* [ВАША ЗАДАЧА]
Перепишите дословно строки материала от строки с «Open the Learn navigation link» до строки с «tap(398, 544)» включительно.

* [ИСХОДНЫЕ ДАННЫЕ]
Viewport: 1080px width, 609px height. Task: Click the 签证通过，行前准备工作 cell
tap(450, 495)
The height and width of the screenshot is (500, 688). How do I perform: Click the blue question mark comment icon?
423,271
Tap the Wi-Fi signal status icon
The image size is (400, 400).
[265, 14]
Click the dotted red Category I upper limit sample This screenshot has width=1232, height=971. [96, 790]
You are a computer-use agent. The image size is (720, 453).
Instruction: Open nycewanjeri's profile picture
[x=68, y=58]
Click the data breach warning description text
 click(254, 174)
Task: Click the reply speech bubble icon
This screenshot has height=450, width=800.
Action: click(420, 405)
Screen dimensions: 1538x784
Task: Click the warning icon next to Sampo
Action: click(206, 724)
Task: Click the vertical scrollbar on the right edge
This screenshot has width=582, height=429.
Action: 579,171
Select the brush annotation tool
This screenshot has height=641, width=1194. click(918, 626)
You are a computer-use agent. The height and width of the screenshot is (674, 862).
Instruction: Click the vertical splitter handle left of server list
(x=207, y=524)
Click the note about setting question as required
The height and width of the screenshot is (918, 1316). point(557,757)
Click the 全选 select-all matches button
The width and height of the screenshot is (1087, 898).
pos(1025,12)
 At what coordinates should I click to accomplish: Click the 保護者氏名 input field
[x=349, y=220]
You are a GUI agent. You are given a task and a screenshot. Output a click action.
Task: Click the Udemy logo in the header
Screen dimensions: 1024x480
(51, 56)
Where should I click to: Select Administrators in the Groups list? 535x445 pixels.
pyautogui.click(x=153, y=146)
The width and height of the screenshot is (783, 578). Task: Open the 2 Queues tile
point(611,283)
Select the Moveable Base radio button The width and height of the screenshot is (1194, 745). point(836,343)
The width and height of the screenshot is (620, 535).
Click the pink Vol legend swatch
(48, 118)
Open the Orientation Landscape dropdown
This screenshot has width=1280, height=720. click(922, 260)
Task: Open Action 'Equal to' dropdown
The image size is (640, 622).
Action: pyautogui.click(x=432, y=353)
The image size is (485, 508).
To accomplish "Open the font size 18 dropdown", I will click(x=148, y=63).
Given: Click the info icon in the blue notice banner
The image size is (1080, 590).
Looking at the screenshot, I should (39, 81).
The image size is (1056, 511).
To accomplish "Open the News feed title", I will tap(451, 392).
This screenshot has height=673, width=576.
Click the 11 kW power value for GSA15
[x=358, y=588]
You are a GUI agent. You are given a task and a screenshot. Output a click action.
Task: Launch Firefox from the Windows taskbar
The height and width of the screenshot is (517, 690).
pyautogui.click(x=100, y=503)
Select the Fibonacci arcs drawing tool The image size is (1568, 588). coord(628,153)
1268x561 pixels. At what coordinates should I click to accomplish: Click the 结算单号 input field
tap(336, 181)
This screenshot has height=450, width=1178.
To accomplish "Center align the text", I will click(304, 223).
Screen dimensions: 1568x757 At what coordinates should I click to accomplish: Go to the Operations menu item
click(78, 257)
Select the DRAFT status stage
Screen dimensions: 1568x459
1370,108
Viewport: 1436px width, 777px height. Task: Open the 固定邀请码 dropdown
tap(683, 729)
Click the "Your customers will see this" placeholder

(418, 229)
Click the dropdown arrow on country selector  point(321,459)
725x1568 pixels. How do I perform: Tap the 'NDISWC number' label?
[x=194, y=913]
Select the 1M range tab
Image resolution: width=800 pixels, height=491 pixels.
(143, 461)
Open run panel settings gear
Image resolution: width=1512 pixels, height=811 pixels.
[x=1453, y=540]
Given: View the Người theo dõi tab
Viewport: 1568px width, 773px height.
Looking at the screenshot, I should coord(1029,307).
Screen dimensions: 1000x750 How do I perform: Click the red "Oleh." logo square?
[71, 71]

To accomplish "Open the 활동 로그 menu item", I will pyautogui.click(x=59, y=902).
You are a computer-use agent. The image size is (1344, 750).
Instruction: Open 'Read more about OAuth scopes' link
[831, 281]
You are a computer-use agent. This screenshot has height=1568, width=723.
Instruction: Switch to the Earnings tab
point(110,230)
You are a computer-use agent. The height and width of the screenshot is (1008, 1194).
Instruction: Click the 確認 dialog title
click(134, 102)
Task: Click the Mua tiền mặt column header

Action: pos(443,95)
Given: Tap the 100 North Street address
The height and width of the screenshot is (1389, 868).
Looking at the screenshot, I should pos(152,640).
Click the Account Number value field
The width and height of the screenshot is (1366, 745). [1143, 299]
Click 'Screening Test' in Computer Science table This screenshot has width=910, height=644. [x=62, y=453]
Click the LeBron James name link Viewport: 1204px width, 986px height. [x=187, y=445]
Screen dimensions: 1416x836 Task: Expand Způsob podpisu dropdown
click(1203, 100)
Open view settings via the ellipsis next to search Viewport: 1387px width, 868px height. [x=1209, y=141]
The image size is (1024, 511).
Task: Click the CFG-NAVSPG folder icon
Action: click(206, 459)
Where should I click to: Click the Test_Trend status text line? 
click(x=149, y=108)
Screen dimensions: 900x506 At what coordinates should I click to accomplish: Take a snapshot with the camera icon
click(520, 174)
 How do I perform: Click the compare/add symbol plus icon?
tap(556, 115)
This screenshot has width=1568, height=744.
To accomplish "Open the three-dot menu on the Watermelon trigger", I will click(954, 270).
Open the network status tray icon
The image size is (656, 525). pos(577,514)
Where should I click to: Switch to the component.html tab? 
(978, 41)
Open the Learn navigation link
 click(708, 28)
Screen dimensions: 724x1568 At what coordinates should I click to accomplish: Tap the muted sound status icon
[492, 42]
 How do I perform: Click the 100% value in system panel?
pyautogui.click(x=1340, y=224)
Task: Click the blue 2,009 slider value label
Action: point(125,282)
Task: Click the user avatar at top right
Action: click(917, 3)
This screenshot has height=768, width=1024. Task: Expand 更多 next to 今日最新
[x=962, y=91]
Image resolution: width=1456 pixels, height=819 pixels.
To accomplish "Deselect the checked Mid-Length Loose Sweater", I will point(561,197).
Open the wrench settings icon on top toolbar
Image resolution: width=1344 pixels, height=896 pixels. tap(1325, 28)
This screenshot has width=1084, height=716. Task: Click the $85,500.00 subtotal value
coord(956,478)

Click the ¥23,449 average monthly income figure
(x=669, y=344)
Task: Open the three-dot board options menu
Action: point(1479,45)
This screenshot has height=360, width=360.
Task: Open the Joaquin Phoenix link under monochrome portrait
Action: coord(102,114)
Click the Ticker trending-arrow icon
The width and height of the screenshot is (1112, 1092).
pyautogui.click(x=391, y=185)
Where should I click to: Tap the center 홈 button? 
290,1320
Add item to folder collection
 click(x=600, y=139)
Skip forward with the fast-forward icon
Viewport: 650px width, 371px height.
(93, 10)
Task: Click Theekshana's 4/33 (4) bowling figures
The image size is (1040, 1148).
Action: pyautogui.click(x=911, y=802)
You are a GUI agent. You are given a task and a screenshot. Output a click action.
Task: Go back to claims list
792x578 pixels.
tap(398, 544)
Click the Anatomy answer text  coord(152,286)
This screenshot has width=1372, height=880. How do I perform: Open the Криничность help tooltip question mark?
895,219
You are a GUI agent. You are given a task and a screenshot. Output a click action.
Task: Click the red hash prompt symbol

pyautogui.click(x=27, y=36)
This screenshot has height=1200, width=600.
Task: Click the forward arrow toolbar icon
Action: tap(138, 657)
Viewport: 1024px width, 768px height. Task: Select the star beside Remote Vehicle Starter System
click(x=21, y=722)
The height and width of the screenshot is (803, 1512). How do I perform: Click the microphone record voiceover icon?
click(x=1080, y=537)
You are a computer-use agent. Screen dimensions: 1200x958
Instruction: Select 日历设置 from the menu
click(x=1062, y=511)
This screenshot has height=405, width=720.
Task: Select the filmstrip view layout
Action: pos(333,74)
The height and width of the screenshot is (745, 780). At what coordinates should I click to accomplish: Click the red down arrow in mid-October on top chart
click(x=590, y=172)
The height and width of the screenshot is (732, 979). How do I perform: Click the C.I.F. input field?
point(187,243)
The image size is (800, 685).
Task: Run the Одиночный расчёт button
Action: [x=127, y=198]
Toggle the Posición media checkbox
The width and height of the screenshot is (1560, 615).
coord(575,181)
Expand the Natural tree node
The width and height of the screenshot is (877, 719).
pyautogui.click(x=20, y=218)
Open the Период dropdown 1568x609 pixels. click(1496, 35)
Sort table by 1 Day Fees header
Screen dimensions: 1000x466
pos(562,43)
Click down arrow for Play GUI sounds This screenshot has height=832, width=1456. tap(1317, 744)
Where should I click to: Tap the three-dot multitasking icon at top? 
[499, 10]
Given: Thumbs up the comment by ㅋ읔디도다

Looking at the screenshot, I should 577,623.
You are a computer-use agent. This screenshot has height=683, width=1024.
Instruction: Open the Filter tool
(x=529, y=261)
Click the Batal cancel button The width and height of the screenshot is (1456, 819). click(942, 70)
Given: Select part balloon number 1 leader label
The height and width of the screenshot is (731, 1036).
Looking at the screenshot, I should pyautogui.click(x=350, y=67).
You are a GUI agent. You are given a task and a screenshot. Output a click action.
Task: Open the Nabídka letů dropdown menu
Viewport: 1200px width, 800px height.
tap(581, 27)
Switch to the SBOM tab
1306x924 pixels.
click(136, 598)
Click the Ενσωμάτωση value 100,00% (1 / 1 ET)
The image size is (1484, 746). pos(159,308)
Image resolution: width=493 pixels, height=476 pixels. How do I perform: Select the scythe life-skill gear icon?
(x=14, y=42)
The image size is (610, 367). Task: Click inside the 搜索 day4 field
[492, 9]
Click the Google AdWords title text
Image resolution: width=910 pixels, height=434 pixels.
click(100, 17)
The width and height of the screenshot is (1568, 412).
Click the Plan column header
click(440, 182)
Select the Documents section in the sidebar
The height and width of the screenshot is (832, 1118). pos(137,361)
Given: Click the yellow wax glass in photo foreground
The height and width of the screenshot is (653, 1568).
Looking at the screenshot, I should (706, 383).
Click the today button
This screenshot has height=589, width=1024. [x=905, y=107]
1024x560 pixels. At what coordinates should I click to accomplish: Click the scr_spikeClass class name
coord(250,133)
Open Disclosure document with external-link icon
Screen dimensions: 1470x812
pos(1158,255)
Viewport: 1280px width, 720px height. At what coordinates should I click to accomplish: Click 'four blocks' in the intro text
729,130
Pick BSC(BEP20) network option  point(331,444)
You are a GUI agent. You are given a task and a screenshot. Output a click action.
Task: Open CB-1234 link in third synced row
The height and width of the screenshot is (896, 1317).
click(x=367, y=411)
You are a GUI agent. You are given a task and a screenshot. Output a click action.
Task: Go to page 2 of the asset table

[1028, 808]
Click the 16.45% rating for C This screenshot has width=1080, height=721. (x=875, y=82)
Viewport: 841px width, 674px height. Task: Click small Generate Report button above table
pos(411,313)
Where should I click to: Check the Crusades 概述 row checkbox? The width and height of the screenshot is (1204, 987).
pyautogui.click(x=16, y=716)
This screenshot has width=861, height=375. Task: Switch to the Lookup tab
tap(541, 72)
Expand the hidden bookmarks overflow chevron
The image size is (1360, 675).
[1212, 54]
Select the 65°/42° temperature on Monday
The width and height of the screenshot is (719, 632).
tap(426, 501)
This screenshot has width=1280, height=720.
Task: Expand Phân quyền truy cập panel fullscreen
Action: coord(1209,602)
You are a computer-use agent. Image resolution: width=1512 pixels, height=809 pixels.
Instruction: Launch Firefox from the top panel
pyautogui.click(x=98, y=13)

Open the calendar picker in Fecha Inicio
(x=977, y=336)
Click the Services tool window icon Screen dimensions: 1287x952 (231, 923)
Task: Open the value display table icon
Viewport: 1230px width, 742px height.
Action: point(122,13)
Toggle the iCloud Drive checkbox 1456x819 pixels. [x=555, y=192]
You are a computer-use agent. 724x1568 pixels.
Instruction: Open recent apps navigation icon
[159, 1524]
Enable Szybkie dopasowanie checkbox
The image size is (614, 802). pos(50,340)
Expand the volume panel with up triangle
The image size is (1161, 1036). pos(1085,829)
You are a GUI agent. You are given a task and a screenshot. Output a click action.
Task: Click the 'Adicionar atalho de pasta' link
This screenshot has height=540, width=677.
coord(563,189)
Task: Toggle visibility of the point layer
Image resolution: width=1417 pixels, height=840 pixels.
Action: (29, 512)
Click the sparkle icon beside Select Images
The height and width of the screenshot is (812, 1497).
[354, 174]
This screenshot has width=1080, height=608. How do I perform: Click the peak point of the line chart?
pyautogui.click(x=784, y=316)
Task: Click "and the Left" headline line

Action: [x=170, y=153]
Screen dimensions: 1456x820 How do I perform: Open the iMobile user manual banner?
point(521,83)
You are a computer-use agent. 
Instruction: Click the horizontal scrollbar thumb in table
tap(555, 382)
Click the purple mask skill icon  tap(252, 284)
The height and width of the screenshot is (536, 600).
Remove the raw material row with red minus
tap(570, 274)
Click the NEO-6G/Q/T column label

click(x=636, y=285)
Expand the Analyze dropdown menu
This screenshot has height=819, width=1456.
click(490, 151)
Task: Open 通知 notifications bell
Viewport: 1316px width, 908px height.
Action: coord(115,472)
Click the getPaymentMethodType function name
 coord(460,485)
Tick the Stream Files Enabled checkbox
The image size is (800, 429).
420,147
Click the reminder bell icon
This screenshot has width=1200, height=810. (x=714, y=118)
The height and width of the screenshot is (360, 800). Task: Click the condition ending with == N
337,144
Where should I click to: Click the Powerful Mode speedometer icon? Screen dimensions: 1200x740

* [ПИСЬМЕННЫЙ ОТВЕТ]
Open the Learn navigation link
 click(708, 28)
Screen dimensions: 724x1568 At what coordinates should I click to accomplish: Tap the muted sound status icon
[492, 42]
 How do I perform: Click the 100% value in system panel?
pyautogui.click(x=1340, y=224)
Task: Click the blue 2,009 slider value label
Action: point(125,282)
Task: Click the user avatar at top right
Action: click(917, 3)
This screenshot has height=768, width=1024. Task: Expand 更多 next to 今日最新
[x=962, y=91]
Image resolution: width=1456 pixels, height=819 pixels.
To accomplish "Deselect the checked Mid-Length Loose Sweater", I will point(561,197).
Open the wrench settings icon on top toolbar
Image resolution: width=1344 pixels, height=896 pixels. tap(1325, 28)
This screenshot has width=1084, height=716. Task: Click the $85,500.00 subtotal value
coord(956,478)

Click the ¥23,449 average monthly income figure
(x=669, y=344)
Task: Open the three-dot board options menu
Action: point(1479,45)
This screenshot has height=360, width=360.
Task: Open the Joaquin Phoenix link under monochrome portrait
Action: coord(102,114)
Click the Ticker trending-arrow icon
The width and height of the screenshot is (1112, 1092).
pyautogui.click(x=391, y=185)
Where should I click to: Tap the center 홈 button? 
290,1320
Add item to folder collection
 click(x=600, y=139)
Skip forward with the fast-forward icon
Viewport: 650px width, 371px height.
(93, 10)
Task: Click Theekshana's 4/33 (4) bowling figures
The image size is (1040, 1148).
Action: pyautogui.click(x=911, y=802)
You are a GUI agent. You are given a task and a screenshot. Output a click action.
Task: Go back to claims list
792x578 pixels.
tap(398, 544)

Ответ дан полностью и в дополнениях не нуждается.